#### WHAT YOU NEED TO DO:
Your answer should be every line with the word "more", copied from the data below.

Collected data:
==============================
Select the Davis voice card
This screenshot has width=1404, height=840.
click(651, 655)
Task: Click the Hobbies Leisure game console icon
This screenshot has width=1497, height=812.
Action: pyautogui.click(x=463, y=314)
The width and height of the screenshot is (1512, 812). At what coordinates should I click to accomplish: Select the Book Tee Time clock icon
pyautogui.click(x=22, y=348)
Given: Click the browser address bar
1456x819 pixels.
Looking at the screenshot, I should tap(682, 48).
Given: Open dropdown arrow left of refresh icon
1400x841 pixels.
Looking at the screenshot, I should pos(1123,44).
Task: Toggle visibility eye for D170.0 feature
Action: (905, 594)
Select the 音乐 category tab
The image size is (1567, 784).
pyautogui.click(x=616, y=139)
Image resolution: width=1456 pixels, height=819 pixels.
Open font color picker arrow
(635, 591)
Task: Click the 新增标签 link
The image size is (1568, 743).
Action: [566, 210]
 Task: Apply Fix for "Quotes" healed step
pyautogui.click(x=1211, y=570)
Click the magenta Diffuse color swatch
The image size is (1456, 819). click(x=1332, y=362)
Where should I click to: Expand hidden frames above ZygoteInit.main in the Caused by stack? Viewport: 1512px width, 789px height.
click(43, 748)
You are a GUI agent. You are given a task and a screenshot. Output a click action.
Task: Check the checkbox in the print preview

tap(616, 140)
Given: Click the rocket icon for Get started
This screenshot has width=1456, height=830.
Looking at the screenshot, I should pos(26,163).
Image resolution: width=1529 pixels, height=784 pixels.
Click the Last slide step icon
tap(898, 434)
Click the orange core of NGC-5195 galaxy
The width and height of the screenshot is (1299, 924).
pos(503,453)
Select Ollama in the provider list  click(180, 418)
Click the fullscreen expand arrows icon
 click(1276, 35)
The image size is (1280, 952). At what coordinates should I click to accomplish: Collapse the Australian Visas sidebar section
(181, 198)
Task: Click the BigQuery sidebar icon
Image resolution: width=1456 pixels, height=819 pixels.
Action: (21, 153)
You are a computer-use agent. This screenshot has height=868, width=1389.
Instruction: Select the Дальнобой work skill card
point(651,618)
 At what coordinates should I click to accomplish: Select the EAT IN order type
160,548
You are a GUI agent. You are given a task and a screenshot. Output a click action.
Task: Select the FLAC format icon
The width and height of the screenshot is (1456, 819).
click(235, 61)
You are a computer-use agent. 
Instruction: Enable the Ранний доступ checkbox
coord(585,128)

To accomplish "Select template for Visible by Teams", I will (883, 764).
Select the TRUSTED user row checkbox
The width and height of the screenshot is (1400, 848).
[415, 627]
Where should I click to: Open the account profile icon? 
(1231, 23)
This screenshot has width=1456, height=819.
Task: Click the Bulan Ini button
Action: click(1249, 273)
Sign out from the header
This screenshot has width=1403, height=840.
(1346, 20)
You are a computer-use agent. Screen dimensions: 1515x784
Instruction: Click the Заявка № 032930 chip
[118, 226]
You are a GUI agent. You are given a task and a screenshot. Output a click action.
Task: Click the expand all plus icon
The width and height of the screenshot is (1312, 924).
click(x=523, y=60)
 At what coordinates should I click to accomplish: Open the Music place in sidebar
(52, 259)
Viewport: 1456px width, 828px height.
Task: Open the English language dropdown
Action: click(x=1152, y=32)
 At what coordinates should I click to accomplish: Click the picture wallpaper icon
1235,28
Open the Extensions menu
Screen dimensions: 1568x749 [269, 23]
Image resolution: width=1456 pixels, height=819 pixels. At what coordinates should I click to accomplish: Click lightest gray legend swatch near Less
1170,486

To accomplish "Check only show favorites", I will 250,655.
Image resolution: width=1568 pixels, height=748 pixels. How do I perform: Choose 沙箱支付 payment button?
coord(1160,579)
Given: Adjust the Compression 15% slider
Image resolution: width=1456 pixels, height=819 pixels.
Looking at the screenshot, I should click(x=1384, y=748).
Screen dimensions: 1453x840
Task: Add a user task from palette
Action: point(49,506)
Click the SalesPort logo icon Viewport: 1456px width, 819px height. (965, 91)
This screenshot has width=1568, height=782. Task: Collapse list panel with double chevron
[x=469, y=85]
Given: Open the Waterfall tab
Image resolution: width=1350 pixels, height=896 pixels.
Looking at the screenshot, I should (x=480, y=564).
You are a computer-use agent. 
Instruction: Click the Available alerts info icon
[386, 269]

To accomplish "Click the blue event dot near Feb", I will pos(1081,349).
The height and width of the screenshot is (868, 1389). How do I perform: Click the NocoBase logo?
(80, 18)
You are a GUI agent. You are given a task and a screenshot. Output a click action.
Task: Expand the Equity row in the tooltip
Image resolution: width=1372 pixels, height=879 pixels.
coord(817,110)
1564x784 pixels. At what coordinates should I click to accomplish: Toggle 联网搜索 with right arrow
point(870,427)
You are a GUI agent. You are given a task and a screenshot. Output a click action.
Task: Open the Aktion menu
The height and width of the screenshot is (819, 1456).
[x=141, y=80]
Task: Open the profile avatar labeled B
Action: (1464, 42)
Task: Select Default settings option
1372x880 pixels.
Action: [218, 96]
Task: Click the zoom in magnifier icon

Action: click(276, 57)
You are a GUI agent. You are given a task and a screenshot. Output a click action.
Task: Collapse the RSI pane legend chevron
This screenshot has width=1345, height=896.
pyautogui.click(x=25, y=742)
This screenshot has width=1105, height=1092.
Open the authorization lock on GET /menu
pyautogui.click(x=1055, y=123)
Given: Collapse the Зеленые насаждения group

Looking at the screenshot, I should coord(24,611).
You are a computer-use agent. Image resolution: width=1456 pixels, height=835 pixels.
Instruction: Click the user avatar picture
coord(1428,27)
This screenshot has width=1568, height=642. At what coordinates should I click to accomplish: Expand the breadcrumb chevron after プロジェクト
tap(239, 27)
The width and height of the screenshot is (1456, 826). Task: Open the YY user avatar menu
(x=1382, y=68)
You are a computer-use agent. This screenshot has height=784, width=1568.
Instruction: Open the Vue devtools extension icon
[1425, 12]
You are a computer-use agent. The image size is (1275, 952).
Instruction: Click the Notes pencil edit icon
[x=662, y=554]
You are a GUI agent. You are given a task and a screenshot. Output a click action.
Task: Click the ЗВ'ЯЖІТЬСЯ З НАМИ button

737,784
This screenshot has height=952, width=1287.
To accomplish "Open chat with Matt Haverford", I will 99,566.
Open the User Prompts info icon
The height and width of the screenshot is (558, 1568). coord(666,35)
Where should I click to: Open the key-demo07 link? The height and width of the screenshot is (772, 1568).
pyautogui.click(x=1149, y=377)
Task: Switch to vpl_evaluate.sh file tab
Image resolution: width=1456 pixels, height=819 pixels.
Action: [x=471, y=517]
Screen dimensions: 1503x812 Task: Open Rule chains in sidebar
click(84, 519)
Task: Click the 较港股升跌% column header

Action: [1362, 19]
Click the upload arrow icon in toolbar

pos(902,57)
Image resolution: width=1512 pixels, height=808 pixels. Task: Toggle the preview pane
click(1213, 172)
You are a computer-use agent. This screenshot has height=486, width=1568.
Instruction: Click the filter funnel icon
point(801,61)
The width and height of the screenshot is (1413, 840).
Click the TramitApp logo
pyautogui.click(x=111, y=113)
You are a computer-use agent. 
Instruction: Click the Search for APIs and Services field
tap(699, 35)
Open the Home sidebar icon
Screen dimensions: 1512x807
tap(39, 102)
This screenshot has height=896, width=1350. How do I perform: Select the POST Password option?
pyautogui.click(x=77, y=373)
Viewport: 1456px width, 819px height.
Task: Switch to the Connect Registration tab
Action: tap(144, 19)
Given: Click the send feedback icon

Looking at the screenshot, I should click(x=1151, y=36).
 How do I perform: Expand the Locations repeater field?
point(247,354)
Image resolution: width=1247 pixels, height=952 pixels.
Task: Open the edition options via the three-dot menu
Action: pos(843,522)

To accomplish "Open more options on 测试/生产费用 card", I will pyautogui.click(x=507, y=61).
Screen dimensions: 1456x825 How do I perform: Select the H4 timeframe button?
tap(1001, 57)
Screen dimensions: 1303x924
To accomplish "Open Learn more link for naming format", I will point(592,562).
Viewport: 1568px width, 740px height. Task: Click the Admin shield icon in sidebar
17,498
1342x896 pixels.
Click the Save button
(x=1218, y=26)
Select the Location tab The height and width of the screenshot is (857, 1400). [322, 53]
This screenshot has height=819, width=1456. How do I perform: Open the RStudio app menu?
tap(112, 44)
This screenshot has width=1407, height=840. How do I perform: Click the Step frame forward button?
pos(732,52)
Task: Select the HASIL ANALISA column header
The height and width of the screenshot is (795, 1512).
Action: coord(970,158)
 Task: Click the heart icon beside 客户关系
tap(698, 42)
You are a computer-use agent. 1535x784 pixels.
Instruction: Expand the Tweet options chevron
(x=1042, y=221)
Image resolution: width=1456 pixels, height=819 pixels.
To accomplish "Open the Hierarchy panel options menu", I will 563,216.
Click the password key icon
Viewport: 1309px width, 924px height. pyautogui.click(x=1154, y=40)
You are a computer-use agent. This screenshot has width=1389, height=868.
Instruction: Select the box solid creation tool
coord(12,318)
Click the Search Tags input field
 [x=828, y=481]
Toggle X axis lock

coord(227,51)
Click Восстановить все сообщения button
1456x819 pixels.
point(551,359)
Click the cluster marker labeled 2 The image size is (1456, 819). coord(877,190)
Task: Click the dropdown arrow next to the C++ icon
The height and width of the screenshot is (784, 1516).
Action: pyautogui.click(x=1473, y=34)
==============================
#### ANSWER BOX:
To accomplish "Open more options on 测试/生产费用 card", I will pyautogui.click(x=507, y=61).
To accomplish "Open Learn more link for naming format", I will point(592,562).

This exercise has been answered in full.